_TEXT SEGMENT_
%%

History
While Ember Days might be an unfamiliar celebration to some of us, their placement next to feasts of the Christian calendar, occurrence four times of year, and rich history and legacy led to various traditions that accompanied them.
The traditional dates for Ember Days are the Wednesday, Friday, and Saturday following certain feast days of the Church that also happen to fall in each of the four seasons. They occur after St. Lucia’s Day on December 13th for the winter, after the first Sunday in Lent for the spring, after Pentecost for the summer, and after Holy Cross Day on September 14th for the autumn.
Because of this seasonal rotation, each of these Embertides is also related to certain harvests of the year: winter = olives, spring = flowers, summer = wheat, and autumn = grapes. Thankfulness for these bounties became liturgically important as each of these harvests relates to the life of the Church: the olives of winter make oils, the flowers of spring feed the bees that make wax used for candles, the summer wheat turns into bread, and the autumn grapes turn into wine.
As you can imagine, these symbols have provided many opportunities for Christians to commemorate the Ember Days and the ways in which their specific seasonal harvests relate to the life of the Church.
However, the historic traditions for Ember Days don’t just focus on agricultural bounty and, if anything, have shifted over time more and more to reflect the liturgical themes of each season as well as an overall air of “humiliation and prayer,” like we mentioned in our overview post. Within the Lutheran sphere, Ember Days often focused on repentance and catechesis, days for individual confession and absolution, praying the Litany, and singing hymns of confession. They were also days on which men were ordained to the holy ministry.
Ember Day Tempura
Keeping all of this history in mind, one can find many traditional culinary customs to utilize as part of their Ember Day commemorations. One of the most unusual might be the custom of making and eating Japanese tempura! Derived from the Latin phrase, quatuor tempora, the meaning of which we broke down in our introductory post on Ember Days, this culinary style was directly named after its use on the Ember Days.
Its origins stretch back to the sixteenth century when Jesuit missionaries from Spain and Portugal settled in Nagasaki. They helped to instigate a culturally acceptable way to eat meatless dishes with the invention of tempura! Consisting of deep-fried vegetables and seafood, this type of fasting food is delectable and provides a variation from the foods that you might normally be accustomed to consuming during other penitential days of the year.
Ingredients:
1/2 cup flour
1/2 cup cornstarch
1 teaspoon baking soda
1 teaspoon baking powder
½ teaspoon salt
1 cup cold sparkling water
Oil for deep frying
Your choice of things to dip; shrimp, scallops, and vegetables like carrot, bell pepper, zucchini, broccoli, sweet potato, and green beans.
Instructions:
- Sift together the dry ingredients and measure out the water. Place both the separate dry ingredients and water in the fridge to chill for 20 minutes.
- Prepare the seafood and vegetables by slicing thinly. Then lightly dust each piece with flour and chill until the oil is ready.
- Begin heating the oil over medium heat. Meanwhile, combine the chilled dry ingredients with the water by gently tapping the batter down into the water until a lumpy and floury mixture forms, but then stop mixing. You don’t want to develop the gluten in the batter.

%%

[Rows of pointing data]
%%

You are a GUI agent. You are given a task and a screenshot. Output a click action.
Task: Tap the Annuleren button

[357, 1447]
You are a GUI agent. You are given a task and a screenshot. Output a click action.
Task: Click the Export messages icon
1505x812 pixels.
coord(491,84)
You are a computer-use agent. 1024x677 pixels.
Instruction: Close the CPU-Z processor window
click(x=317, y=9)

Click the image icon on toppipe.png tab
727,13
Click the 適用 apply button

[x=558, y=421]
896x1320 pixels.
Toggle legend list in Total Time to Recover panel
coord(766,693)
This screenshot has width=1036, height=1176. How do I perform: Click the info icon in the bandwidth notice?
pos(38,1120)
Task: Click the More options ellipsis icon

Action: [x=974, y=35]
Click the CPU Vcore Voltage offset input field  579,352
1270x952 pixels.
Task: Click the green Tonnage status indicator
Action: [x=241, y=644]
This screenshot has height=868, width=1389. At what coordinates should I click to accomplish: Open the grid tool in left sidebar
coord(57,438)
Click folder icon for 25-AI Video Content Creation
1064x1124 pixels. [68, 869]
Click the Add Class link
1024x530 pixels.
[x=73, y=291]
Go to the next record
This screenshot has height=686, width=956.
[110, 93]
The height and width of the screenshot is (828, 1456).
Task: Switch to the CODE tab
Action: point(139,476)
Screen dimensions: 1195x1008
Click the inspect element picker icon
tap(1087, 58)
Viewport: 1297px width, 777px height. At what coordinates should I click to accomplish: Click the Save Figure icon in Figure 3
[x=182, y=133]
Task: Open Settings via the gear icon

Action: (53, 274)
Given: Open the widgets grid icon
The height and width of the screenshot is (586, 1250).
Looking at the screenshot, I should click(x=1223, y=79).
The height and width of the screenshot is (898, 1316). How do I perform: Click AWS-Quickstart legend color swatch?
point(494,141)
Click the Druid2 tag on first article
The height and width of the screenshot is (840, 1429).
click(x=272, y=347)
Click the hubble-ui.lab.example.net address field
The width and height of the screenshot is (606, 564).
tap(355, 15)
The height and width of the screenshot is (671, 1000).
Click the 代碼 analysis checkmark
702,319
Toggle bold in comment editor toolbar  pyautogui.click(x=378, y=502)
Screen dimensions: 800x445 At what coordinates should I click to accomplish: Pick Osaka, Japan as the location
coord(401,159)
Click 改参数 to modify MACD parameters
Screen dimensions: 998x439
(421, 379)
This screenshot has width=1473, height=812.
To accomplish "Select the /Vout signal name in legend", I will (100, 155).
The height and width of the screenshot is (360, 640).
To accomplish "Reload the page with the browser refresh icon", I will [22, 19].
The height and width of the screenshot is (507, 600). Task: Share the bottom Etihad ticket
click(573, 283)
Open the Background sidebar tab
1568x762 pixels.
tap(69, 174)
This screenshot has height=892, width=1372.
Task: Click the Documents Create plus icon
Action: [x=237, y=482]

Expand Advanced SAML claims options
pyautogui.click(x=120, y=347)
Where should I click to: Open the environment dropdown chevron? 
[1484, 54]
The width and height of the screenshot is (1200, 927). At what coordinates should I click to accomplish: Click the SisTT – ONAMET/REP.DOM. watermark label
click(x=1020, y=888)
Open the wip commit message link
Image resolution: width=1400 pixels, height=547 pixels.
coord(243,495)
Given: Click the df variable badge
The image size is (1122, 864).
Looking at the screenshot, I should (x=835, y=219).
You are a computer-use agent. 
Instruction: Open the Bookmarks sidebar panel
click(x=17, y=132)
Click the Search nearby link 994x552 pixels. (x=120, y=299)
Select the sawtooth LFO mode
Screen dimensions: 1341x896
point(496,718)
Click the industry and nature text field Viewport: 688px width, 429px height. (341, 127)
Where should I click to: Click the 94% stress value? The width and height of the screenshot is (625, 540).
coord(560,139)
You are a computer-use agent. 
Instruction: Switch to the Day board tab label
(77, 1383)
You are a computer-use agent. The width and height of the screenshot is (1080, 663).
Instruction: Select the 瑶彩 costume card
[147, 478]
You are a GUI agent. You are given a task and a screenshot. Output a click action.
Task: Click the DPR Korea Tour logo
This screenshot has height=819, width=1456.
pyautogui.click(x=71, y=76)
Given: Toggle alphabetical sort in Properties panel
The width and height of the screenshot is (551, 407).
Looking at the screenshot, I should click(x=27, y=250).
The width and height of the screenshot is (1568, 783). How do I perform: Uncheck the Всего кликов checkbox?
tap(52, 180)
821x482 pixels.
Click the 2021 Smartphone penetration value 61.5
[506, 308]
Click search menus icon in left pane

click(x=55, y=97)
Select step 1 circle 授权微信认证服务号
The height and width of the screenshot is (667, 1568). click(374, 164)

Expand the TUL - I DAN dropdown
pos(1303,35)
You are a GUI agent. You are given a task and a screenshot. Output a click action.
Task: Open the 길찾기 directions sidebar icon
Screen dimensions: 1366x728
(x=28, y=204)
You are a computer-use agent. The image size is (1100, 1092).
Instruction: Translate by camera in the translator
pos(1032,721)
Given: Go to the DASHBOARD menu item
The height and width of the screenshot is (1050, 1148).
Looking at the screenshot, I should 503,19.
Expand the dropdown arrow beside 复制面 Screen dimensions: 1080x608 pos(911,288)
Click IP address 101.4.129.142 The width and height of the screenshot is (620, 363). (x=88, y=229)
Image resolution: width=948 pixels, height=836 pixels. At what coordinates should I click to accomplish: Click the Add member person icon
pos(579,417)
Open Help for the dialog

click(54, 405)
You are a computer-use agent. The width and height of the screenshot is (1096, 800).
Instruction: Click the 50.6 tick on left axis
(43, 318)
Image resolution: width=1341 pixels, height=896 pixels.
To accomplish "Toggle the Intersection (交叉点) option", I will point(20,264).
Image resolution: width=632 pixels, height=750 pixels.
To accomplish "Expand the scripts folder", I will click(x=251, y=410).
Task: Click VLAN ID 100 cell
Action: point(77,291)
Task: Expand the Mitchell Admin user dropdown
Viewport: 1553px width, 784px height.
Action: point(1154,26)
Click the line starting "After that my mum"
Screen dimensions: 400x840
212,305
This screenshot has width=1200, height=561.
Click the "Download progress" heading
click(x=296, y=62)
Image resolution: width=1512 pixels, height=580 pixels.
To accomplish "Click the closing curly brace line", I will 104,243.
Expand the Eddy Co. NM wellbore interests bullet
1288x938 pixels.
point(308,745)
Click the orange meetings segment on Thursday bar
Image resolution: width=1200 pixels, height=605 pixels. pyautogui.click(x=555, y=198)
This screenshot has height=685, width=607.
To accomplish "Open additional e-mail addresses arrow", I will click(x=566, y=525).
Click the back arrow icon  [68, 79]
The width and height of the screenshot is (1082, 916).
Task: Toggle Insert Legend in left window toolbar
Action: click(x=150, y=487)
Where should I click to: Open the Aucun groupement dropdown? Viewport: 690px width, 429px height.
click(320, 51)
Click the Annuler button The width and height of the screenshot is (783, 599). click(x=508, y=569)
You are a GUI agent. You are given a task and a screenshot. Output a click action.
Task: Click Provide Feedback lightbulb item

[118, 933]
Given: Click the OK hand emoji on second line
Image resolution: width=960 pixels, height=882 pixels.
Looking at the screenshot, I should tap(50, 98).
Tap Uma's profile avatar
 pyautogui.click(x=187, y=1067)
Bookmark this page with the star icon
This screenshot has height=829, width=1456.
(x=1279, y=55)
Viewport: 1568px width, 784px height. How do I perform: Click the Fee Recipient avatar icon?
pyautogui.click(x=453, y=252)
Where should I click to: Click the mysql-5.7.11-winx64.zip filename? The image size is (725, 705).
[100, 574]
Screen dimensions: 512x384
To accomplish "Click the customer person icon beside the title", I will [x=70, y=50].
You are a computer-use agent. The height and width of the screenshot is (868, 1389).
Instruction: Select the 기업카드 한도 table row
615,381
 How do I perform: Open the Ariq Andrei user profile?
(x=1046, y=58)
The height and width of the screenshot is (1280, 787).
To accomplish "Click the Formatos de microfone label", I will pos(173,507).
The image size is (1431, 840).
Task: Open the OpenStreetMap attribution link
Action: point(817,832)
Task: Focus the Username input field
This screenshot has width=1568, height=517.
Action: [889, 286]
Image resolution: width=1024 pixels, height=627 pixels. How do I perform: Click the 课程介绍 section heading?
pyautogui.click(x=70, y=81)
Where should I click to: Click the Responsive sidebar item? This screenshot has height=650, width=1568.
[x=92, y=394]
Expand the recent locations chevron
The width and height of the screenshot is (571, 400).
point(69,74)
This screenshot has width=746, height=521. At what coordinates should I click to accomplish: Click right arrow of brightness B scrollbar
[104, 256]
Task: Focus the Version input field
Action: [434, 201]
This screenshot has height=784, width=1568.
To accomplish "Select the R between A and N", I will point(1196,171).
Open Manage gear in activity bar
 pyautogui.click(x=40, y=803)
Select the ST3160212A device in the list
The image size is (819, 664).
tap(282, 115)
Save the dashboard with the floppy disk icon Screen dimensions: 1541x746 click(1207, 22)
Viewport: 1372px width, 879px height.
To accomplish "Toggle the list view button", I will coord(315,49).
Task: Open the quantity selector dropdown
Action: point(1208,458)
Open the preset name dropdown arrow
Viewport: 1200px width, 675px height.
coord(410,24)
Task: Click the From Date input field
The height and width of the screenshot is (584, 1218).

%%

_PROMPT 1_
Answer these questions from the Ember Days article:
(a) After which feast day do the winter Ember Days occur?
(b) Which harvest is tied to the summer Embertide?
(c) How many minutes should the dry ingredients and water chill in the fridge?
_PROMPT 2_
Copy the stretch of the Ember Days article from "- Prepare the" through "in the batter." word for word.
The rows are separate material from the Ember Days article.

_RIGHT ANSWER 1_
(a) St. Lucia's Day on December 13th
(b) Wheat
(c) 20 minutes

_RIGHT ANSWER 2_
- Prepare the seafood and vegetables by slicing thinly. Then lightly dust each piece with flour and chill until the oil is ready.
- Begin heating the oil over medium heat. Meanwhile, combine the chilled dry ingredients with the water by gently tapping the batter down into the water until a lumpy and floury mixture forms, but then stop mixing. You don’t want to develop the gluten in the batter.